Entre sus efectos más comunes están el resecamiento, la pérdida de color, cambios en la textura, mayor fragilidad e incluso daño profundo en la fibra capilar.
Recomendaciones para proteger el cabello
Si quieres evitar daños severos y no tener que recurrir a soluciones drásticas, puedes seguir estas sugerencias para cuidarlo, especialmente en épocas de calor:
• Usa sombrero o gorra: Cubrir el cabello ayuda a bloquear directamente los rayos solares, funcionando como una barrera protectora.
• Mantén el cabello hidratado: Un cabello bien hidratado resiste mejor los efectos del sol y otros factores externos.

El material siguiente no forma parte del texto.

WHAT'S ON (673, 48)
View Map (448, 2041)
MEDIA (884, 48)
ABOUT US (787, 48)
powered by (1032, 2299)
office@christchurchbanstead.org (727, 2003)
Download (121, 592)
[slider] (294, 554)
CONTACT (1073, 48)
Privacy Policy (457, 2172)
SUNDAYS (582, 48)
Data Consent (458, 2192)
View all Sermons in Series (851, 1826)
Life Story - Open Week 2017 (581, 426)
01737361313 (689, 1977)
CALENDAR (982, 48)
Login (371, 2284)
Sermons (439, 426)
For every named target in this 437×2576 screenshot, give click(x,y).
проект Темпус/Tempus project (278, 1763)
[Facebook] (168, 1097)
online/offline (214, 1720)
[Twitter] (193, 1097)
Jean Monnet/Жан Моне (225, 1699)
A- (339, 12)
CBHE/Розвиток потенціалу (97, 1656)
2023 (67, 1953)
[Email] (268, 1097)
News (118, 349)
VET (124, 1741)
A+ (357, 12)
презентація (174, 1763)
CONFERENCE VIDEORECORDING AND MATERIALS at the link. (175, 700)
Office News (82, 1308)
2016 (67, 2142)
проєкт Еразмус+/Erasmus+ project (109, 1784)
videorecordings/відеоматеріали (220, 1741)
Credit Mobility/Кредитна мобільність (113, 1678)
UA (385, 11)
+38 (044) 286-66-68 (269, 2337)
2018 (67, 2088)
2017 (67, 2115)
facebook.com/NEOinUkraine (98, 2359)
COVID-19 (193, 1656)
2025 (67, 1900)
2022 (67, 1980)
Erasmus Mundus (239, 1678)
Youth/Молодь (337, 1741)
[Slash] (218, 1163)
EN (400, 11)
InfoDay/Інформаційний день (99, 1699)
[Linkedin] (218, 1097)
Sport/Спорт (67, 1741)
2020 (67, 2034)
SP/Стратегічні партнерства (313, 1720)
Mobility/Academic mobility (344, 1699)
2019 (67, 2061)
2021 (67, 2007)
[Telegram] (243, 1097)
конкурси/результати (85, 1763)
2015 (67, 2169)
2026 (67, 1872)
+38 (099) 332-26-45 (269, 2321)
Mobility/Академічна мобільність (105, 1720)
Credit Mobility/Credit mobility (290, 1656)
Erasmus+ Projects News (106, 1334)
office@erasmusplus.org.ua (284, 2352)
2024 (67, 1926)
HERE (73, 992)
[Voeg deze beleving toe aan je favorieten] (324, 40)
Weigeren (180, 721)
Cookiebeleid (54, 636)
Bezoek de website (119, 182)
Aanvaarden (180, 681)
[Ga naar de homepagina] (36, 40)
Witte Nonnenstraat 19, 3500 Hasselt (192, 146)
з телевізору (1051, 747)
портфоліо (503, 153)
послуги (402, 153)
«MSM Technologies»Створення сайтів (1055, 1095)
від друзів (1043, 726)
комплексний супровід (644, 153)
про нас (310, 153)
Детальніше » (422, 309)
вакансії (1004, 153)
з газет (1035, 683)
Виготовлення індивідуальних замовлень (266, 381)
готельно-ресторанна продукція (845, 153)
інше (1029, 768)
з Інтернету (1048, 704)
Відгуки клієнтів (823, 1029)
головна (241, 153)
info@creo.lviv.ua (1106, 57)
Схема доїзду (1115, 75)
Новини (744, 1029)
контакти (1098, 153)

• Aplica protector solar capilar: Existen productos en spray o aceite diseñados para proteger e hidratar el cabello mientras lo cuidan del sol.
• Evita peinados muy ajustados y el exceso de humedad: No es recomendable sujetarlo con mucha tensión cuando está mojado ni mantenerlo húmedo por largos periodos.
• Enjuaga el cabello antes y después de nadar: Mojarlo previamente reduce la absorción de cloro o sal, y lavarlo después elimina residuos dañinos.
• Reduce el uso de calor extremo: Limita el uso de herramientas térmicas que puedan debilitar aún más el cabello.